Faster Synchronization in Time Cockpit July 2013

Tuesday, June 25, 2013 by Philipp Aumayr

Synchronization Performance

One of the main pain points our customers faced when using time cockpit was the initial time it takes time cockpit to setup. The main reason this took so long was a process called “blob syncing”. The blobs are the containers for the signal data collected by the signal tracker. Each blob is a single small container, usually only a few kilobytes in size and is stored in the blob storage mechanism of the data layer. The advantage of using blobs is that they are encrypted by a user specific password, which we refer to as signal encryption password.

When we initially designed time cockpit, we did not consider the possibility that users would keep their signal data forever. Rather we expected signals to be saved until the timesheets for the period of time (day, week or possibly a month) are created. We have learned over the past few years that for our customers the default is to keep all signal data rather than to remove it once it is not needed anymore. In case you did not know, you can delete your existing signal data from within time cockpit using the "Delete Signals" wizard:

Anyhow, to support this customer behavior, we improved the synchronization speed. While I hope that you do not have to initially synchronize time cockpit often, sometimes it is unavoidable, such as when setting up a new system.

BLOB Synchronization

To explain why the synchronization of those blobs took so long, consider that synchronization of those blobs used to happen sequentially:

The time this process takes does not depend on the size of chunks, but mostly on latency: It takes some time for a HTTP request to reach windows azure blob storage and return the blob. Multiply that latency by the number of signal chunks (25000 after 3 ½ years of time cockpit for my user) and the reason for the slow sync process becomes clear.

Fortunately we fixed that situation: The obvious optimization is to do is to request multiple blobs concurrently and to therefore hide the latency associated with such a request. And that is exactly what the improved sync does now:

The end result is that initial syncs taking multiple hours are now a thing of the past. The time cockpit environment I use for production now syncs in 11 minutes instead of 65 minutes.

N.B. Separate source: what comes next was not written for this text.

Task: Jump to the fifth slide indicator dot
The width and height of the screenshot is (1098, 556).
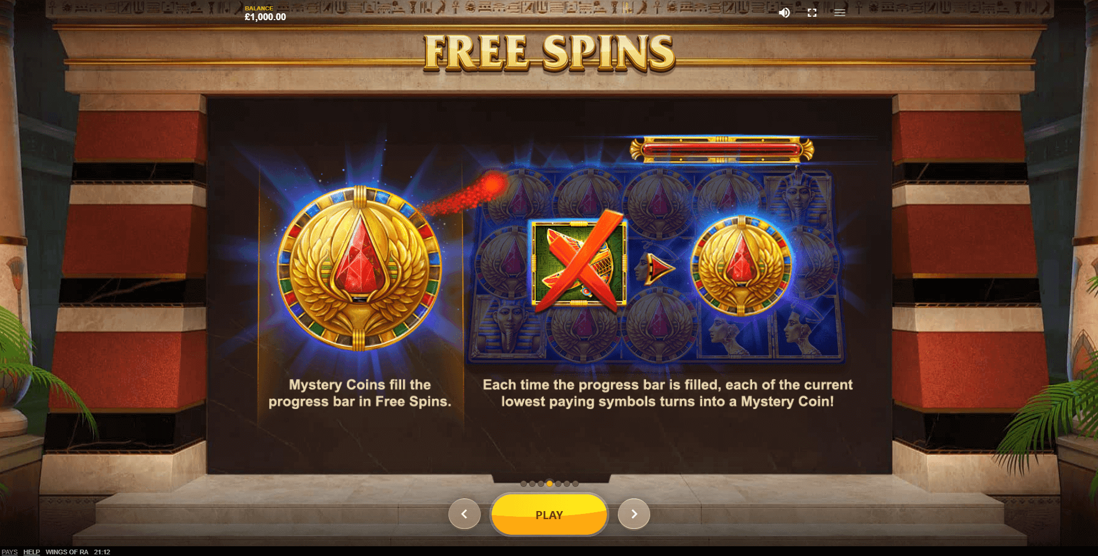Action: [558, 484]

Other Synchronization Improvements

While working on the synchronization code we decided to include several other improvements besides the BLOB synchronization. Our main focus was on the initial synchronization for new users or devices. In this case we reduced the overall time required for synchronizing the data by not handling previously deleted elements and not looking at the local version information. These steps can be safely omitted for the initial creation of the local database.

An important fix which is not related to performance is the proper synchronization of a large number of changes containing cyclic relations. Some of our customers have configured entities containing relations on themselves. An example is the entity Task which could contain a relation Parent which is used to model hierarchies of issues or work items. To allow such a scenario the foreign key constraints of the cyclic relation had to be disabled or removed during the synchronization to avoid conflicts caused by data ordering issues. If a synchronization contained a large number of changes (larger than the synchronization batch size) this process sometimes failed when the constraint was reintroduced. This issue was resolved by not reintroducing the constraint until all batches for the entity have been processed.

Example Results

To get a better understanding of our synchronization performance and the speedup in version 1.14, we selected several customer accounts for benchmarking. The examples try to represent different scenarios where customers previously reported undesirable performance. All benchmarks were executed on a medium size Azure VM (2 cores, 3.5 GB memory) located in a different datacenter (to create a realistic latency between client and server database) using the local disk for storing the database and blobs. Each customer benchmark consists of an initial synchronization per time cockpit version to test.

Customer A

The first example database contains timesheets for 5 people and 4 years and the account used for synchronization contained signal data for 3.5 years and a single device. This amounts to about 22.000 timesheets, 29.000 signal blobs and a total of 57.000 operations for an initial synchronization.

The following chart shows the initial synchronization time in minutes for time cockpit versions June 2013 (1.13) and July 2013 (1.14). The time is split into Data (Timesheets, Projects ...) and Signals (BLOBs).

Performance Customer A

The total time improved from ~56 to ~17 minutes (-70%). Synchronization of general data changed from ~6 to ~4 minutes (-36%). The significant number of signal BLOBs showed the biggest improvement and changed from an unbearable ~50 to ~13 minutes (-74%).

Customer B

The next scenario shows an account without existing signal data but a significant number of timesheets (~42.000) and other updates which results in a total of ~47.000 operations.

The initial synchronization time changed from ~7 to ~4 minutes (-41%).

Performance Customer B

Customer C

The last example shows an account with a small to average number of signals (~5.000) and a very large number of timesheets (~81.000) and other data (~42.000) which results in a total of ~128.000 operations.

The total time of the synchronization changed from ~24 to ~12 minutes (-50%). Of that time the general data phase improved from ~14 to ~9 minutes (-33%) while the signal synchronization changed from ~10 to ~3 minutes (-73%).

Performance Customer C

Overall Result

The overall/average improvement for all benchmarked data was a change of -62% in total synchronization time, -74% for signal synchronization time and -36% for general data synchronization.